Ha già racimolato più di 650 milioni in giro per il mondo, ripagando ampiamente i 200 milioni di budget e gettando la base per una serie di altri stand-alone (fra cui quello, attesissimo sul giovane Han Solo). Rogue One aveva un obiettivo mica male: fare da ponte fra l’Episodio III e l’Episodio IV e riempire un buco di trama, l’ombra che circonda la missione con cui i Ribelli hanno messo le mani sui piani della Morte Nera. Esperimento riuscito? Sì, ma con qualche riserva.

Profumo di vecchi ricordi

Rogue One gioca con la nostalgia dei fan storici meglio di Il risveglio della Forza.

L’atmosfera è quella cupa, del V Episodio, quando la speranza devi andare a cercarla a forza, scavando fino a romperti le unghie. I protagonisti sono tutt’altro che campioni di virtù, persone spesso spezzate da una guerra logorante e dallo strapotere tossico dell’Impero, che tutto saccheggia per la sua maggior gloria. E poi ci sono i riferimenti, abbondanti ma tutti graditi e ben inseriti, ai vecchi personaggi: un generale Tarkin – ricostruito in computer grafica su una controfigura – affilato e crudele come lo ricordavamo; Darth Vader che appare in tutta la sua terrificante magnificenza; C3PO e R2D2 al margine di una scena concitata che discutono. Ce n’è per i nuovi e vecchi fan, in fondo. E la storia in sé ha il pregio di concentrarsi su un solo filo di trama, senza mettere in mezzo troppi discorsi collaterali.

Sarà forse il suo status di film minore, non inserito nella serie principale, ad aver dato agli autori la libertà di essere crudeli e realisti fino alle estreme conseguenze, ma è decisamente una storia più rinfrescante dei polpettoni pesanti e moralmente educativi a cui la Disney ci ha abituato con le ultime saghe portare al Cinema.

Pezzi sconnessi di un puzzle incongruente

Ci sono però anche i problemi e sono problemi primariamente tecnici. La trama non scorre, si inceppa e non ingrana mai davvero, perché tutto ciò che è Rogue One è una giustapposizione infelice di scene sconnesse fra loro. Troppi personaggi sparpagliati in giro per la galassia, troppi cambi scena che rivelano tagli infelici.

L’impressione finale è quella di uno spiegone inconcludente, per certi versi, un grande videoclip (un po’ come è accaduto a Suicide Squad) che mette troppa carne a cuocere e perde parte della sua profondità per strada. I personaggi sono troppi, caratterizzati in modo superficiale, e per uno stand-alone è grave, dato che tutto dovrebbe aprirsi e chiudersi nel giro delle due ore e rotte concesse alla pellicola.
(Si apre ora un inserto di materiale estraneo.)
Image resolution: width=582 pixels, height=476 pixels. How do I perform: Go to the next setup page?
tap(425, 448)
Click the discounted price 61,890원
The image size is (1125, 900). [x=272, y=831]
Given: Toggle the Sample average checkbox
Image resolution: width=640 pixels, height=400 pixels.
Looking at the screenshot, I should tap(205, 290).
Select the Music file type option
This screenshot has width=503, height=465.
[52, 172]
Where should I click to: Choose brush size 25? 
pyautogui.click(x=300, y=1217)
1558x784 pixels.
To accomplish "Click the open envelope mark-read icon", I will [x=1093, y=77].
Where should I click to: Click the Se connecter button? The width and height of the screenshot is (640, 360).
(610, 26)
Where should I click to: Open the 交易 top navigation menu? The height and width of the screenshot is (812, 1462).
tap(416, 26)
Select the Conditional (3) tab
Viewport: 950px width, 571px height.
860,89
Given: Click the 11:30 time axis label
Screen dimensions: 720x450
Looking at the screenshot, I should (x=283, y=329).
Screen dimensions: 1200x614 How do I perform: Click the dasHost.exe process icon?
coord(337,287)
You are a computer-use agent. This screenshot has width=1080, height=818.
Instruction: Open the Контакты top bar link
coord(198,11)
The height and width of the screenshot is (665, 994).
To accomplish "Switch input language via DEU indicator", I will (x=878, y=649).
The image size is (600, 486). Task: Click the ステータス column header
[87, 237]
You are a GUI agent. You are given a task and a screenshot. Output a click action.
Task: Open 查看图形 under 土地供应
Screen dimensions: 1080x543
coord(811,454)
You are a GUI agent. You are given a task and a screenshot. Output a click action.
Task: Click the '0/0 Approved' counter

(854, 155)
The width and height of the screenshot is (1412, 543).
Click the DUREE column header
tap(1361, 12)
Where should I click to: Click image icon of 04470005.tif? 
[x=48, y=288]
L’impressione – pensando che gli autori hanno dovuto aggiungere scene, perché la prima proiezione non è risultata gradita ai produttori – è di un minestrone di worldbuilding che non sempre intrattiene al meglio. Non si entra mai davvero nel vivo dell’azione, a parte, forse, con la meravigliosa battaglia spaziale sul finale che riporta il fan nostalgico ai fasti della prima trilogia.

Rogue One dà l’impressione di essere un cavallo su cui la Disney non ha voluto scommettere troppo ed è un peccato. La storia era valida, lo svolgimento andava curato con più attenzione – ma questo, purtroppo, è un problema endemico a tutto il cinema americano contemporaneo. Voler fare troppo, volerlo fare in serie, finire per farlo sempre con troppe imperfezioni. Inaccettabile quando si parla di progetti per cui vengono stanziate cifre come quella di duecento milioni di dollari.